*Written request*.
Return each of the items below unchanged, line for line.

Items on finding words and elements:
--- --- ---

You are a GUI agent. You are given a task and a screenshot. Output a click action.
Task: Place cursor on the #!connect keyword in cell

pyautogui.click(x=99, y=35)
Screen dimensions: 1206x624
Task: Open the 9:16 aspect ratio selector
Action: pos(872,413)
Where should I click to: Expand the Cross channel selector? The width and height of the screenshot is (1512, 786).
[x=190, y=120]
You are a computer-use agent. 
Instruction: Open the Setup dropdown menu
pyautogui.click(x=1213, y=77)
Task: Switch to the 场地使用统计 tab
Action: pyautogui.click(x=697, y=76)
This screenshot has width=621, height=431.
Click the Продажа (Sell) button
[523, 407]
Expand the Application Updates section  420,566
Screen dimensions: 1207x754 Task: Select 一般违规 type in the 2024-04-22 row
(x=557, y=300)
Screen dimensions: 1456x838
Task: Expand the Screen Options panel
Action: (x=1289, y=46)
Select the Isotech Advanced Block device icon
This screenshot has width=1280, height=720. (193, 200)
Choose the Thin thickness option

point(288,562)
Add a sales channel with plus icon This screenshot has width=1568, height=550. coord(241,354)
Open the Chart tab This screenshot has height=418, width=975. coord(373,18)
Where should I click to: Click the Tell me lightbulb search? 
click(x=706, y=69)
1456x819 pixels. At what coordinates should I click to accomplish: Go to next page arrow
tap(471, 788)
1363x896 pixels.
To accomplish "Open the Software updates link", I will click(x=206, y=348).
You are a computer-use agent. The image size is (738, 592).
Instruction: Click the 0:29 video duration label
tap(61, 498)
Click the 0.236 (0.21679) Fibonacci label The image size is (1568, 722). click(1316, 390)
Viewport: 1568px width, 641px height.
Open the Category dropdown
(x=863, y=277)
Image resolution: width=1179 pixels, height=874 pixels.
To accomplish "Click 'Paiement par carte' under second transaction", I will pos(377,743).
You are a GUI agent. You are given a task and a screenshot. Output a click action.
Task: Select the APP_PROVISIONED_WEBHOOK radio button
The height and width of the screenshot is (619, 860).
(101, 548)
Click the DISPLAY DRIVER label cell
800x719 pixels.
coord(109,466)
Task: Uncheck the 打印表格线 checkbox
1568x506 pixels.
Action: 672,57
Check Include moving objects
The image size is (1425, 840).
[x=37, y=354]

--- --- ---

*Complete answer*.
You are a GUI agent. You are given a task and a screenshot. Output a click action.
Task: Place cursor on the #!connect keyword in cell

pyautogui.click(x=99, y=35)
Screen dimensions: 1206x624
Task: Open the 9:16 aspect ratio selector
Action: pos(872,413)
Where should I click to: Expand the Cross channel selector? The width and height of the screenshot is (1512, 786).
[x=190, y=120]
You are a computer-use agent. 
Instruction: Open the Setup dropdown menu
pyautogui.click(x=1213, y=77)
Task: Switch to the 场地使用统计 tab
Action: pyautogui.click(x=697, y=76)
This screenshot has width=621, height=431.
Click the Продажа (Sell) button
[523, 407]
Expand the Application Updates section  420,566
Screen dimensions: 1207x754 Task: Select 一般违规 type in the 2024-04-22 row
(x=557, y=300)
Screen dimensions: 1456x838
Task: Expand the Screen Options panel
Action: (x=1289, y=46)
Select the Isotech Advanced Block device icon
This screenshot has width=1280, height=720. (193, 200)
Choose the Thin thickness option

point(288,562)
Add a sales channel with plus icon This screenshot has width=1568, height=550. coord(241,354)
Open the Chart tab This screenshot has height=418, width=975. coord(373,18)
Where should I click to: Click the Tell me lightbulb search? 
click(x=706, y=69)
1456x819 pixels. At what coordinates should I click to accomplish: Go to next page arrow
tap(471, 788)
1363x896 pixels.
To accomplish "Open the Software updates link", I will click(x=206, y=348).
You are a computer-use agent. The image size is (738, 592).
Instruction: Click the 0:29 video duration label
tap(61, 498)
Click the 0.236 (0.21679) Fibonacci label The image size is (1568, 722). click(1316, 390)
Viewport: 1568px width, 641px height.
Open the Category dropdown
(x=863, y=277)
Image resolution: width=1179 pixels, height=874 pixels.
To accomplish "Click 'Paiement par carte' under second transaction", I will pos(377,743).
You are a GUI agent. You are given a task and a screenshot. Output a click action.
Task: Select the APP_PROVISIONED_WEBHOOK radio button
The height and width of the screenshot is (619, 860).
(101, 548)
Click the DISPLAY DRIVER label cell
800x719 pixels.
coord(109,466)
Task: Uncheck the 打印表格线 checkbox
1568x506 pixels.
Action: 672,57
Check Include moving objects
The image size is (1425, 840).
[x=37, y=354]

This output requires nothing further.